Buybacks of Dividends and Shares
The dividend has remained at 20c per share since 2015 as NWSA used the cash to purchase new businesses. NWSA announced in September 2021 a USD 1 Billion buyback.
Valuation
As my fair value is $19 per shares, I think the shares are reasonable priced. Revenues will grow at 1%, with the digital channel growth partially offset by the decline in print media. In the future, I see some margin compression. These are my major assumptions.

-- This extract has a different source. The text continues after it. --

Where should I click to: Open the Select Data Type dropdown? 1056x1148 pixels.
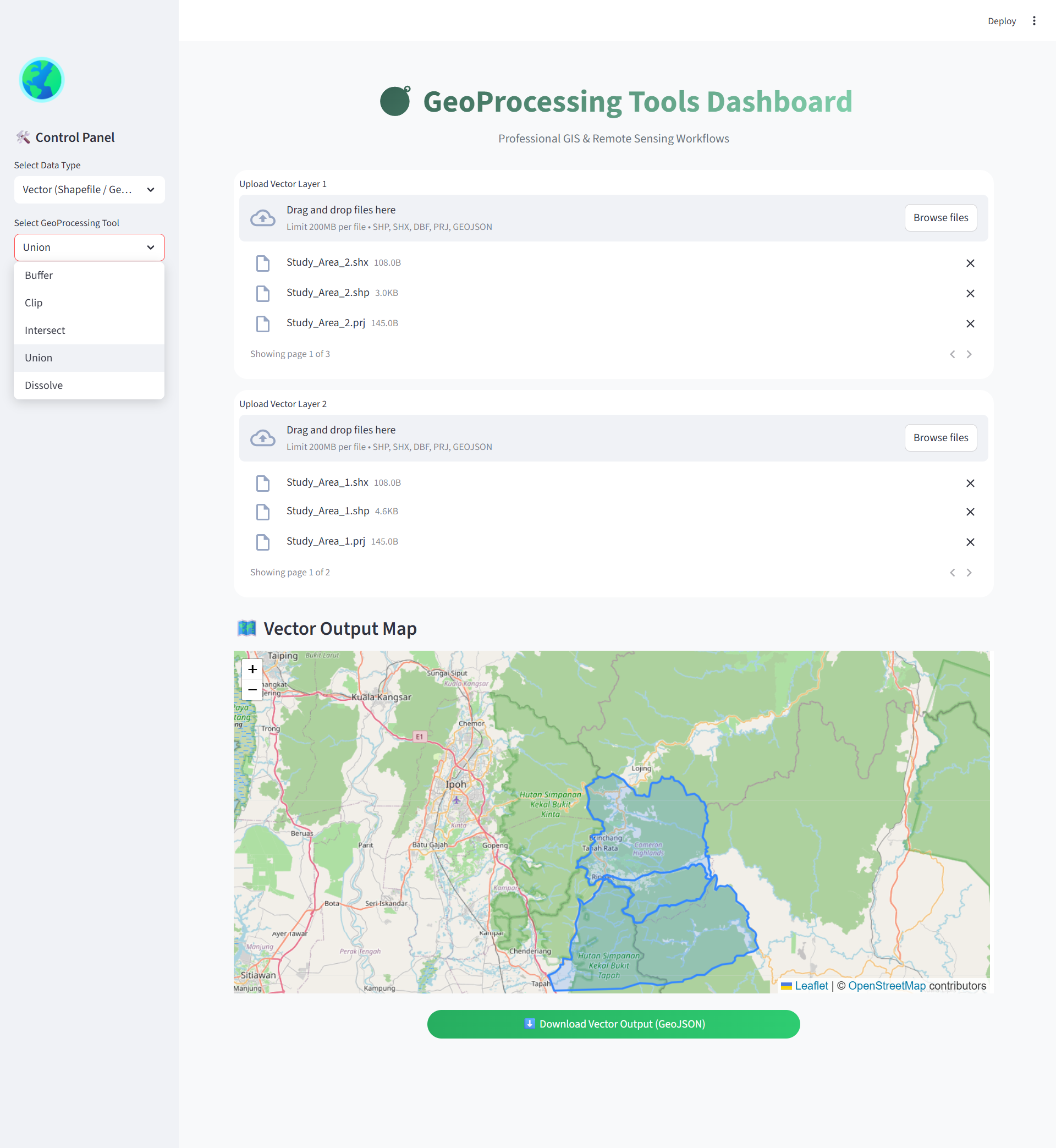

The multiples for this stock are lower than historical, with a $19 share price. This is due to the secular decline in printed media.
Uncertainty and Risk
The ever-changing consumer sentiment and corporate confidence is a key factor in the success of the advertising and marketing industries. This is a serious concern for news media units, which receive a significant amount of their revenue from advertising. The current health crisis could lead to a financial crisis that will affect other revenue sources like subscription video services or property-sensitive, digital real estate services. As the industry shifts online, NWSA will face a long-term challenge in retaining its audience. Even if NWSA can do this, it is critical that it adjusts its cost structure to offset the decreased advertising revenue in the online market.
Conclusion
NWSA has a solid financial position with a stable balance sheet, steady cash flow and a solid balance. This stability distinguishes it from other media companies and allows it to adapt to changing media landscapes. Its cash flow is aided by its portfolio of online real estate classifieds businesses that have been successful in Australia and the U.S.
The publishing industry faces major challenges due to technology and innovation that changes consumer preferences and behavior. While the company is working to change its business model and monetize its online content, external factors could still affect it. While NWSA’s financial stability provides some comfort, it may be costly to acquire assets that diversify earnings. I think the shares are fairly priced and recommend that you stay on the sidelines.